Pubblicato su Il Messaggero il 10 gennaio 2010 dall’Avvocato Gianluca Sposato dell’ISLE. Vietata la riproduzione. Tutti i diritti riservati 

Il progetto di distribuzione nelle vendite giudiziarie

La formazione del progetto di distribuzione è regolata dall’art. 596 del codice di procedura civile che richiama l’art. 510 dello  stesso codice di  rito, disciplinando la distribuzione della somma ricavata. 

Nell’espropriazione immobiliare la distribuzione del ricavato può presentare maggiore complessità rispetto alle altre forme di espropriazione per la possibile presenza, accanto ai creditori chirografari, di creditori ipotecari di grado diverso.

Case all’asta ecco il piano di riparto: la graduazione dei crediti

Per quello che concerne le graduazioni si segue, il  seguente ordine:

  1. spese privilegiate ex art. 2770 del  codice civile e seguenti;
  2. ordine cronologico delle ipoteche;
  3. crediti da lavoro dipendente;
  4. chirografari intervenuti tempestivamente;
  5. chirografari intervenuti tardivamente;
  6. creditori intervenuti privi di titolo esecutivo.

Effettuata la vendita ed avvenuto il saldo prezzo, il Giudice nomina un professionista per la predisposizione del piano di riparto che di solito è lo stesso delegato.

Gli interventi tempestivi, sono regolati  dall’ art. 564 del  codice di procedura civile, mentre gli interventi tardivi dal seguente art. 565.

Soltanto i creditori iscritti e quelli privilegiati  intervenuti dopo l’udienza di  autorizzazione alla vendita, ma prima della formazione del progetto di distribuzione, concorrono alla distribuzione della somma ricavata in ragione dei loro diritti.

La posizione del credito chirografario nel piano di riparto

Case all’asta ecco il piano di riparto: i creditori chirografari che intervengono prima della formazione del progetto di  distribuzione concorrono alla distribuzione di  quella parte della somma ricavata che sopravanzi.
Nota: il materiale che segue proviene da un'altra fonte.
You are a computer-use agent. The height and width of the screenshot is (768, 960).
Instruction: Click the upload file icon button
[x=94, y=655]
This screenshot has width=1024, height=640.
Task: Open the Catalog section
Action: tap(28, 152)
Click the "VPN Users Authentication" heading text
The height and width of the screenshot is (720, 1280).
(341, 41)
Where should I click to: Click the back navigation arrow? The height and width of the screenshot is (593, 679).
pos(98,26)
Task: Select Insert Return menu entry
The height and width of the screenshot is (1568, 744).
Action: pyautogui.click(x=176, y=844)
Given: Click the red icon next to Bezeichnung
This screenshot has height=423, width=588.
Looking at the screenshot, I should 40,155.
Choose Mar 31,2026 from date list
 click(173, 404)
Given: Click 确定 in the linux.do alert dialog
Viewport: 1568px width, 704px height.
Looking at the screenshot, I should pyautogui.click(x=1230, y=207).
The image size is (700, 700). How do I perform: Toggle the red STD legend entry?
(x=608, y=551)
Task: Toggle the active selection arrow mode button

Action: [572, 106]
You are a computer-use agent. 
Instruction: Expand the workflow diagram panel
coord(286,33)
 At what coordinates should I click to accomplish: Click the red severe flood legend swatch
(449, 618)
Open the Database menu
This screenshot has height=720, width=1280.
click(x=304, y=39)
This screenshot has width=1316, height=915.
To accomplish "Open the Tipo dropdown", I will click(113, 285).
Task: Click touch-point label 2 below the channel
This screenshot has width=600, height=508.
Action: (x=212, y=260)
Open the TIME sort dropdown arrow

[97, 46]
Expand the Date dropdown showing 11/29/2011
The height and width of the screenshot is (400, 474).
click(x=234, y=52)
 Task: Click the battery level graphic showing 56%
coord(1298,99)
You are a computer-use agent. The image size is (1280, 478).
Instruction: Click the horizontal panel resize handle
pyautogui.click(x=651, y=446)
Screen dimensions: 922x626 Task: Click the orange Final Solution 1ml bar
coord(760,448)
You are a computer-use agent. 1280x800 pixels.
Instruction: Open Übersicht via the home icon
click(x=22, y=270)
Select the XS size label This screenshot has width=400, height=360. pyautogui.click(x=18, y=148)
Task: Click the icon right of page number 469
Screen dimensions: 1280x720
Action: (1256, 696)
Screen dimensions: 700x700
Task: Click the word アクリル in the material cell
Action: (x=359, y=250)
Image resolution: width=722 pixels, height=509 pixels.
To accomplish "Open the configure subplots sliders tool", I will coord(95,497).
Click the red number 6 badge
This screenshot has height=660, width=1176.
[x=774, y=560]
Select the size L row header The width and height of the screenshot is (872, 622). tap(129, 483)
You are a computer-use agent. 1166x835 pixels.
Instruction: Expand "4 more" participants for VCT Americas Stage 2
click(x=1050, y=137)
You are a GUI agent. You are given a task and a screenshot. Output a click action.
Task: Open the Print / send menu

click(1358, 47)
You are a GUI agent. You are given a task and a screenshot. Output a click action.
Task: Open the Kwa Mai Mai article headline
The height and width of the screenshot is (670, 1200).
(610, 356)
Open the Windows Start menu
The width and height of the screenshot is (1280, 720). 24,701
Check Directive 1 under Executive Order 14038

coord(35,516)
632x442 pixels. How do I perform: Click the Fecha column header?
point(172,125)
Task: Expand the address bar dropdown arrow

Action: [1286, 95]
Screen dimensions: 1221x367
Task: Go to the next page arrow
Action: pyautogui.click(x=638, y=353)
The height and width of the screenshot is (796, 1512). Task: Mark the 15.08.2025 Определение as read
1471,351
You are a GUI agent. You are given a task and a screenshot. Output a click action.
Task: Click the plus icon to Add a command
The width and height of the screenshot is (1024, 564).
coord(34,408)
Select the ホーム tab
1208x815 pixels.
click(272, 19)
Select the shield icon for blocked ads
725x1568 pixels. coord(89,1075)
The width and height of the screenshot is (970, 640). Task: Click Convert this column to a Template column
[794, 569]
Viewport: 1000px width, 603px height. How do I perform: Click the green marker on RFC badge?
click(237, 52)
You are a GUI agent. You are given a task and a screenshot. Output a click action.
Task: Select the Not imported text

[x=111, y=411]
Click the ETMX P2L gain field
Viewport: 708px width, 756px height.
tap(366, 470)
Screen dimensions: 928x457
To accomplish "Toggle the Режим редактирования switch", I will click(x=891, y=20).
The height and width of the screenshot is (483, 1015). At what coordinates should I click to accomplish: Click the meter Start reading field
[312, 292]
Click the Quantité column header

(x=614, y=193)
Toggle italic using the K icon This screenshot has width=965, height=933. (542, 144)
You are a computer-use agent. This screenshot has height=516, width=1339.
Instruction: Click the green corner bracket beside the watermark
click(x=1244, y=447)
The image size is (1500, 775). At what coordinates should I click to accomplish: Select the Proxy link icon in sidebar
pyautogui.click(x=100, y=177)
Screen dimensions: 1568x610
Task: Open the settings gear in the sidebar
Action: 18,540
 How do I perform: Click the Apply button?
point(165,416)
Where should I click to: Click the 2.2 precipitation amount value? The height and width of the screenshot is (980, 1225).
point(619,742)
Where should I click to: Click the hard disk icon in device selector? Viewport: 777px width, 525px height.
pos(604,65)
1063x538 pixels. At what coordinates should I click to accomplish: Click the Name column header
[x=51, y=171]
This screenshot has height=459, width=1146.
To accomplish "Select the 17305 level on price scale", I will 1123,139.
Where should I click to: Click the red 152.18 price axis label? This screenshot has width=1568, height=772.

Quindi hanno una posizione in  coda rispetto  ai  diritti del creditore che ha introdotto  l’esecuzione forzata con l’atto di pignoramento e di quelli intervenuti iscritti e privilegiati.

La precisazione del credito deve avvenire con la massima chiarezza ed essere supportata dalla relativa documentazione attestante l’importo richiesto.

Il delegato avendo accesso al conto bancario legato alla procedura deve ripartire il  ricavato a tutti gli aventi diritto seguendo  la graduazione dei  crediti e gli importi  dovuti.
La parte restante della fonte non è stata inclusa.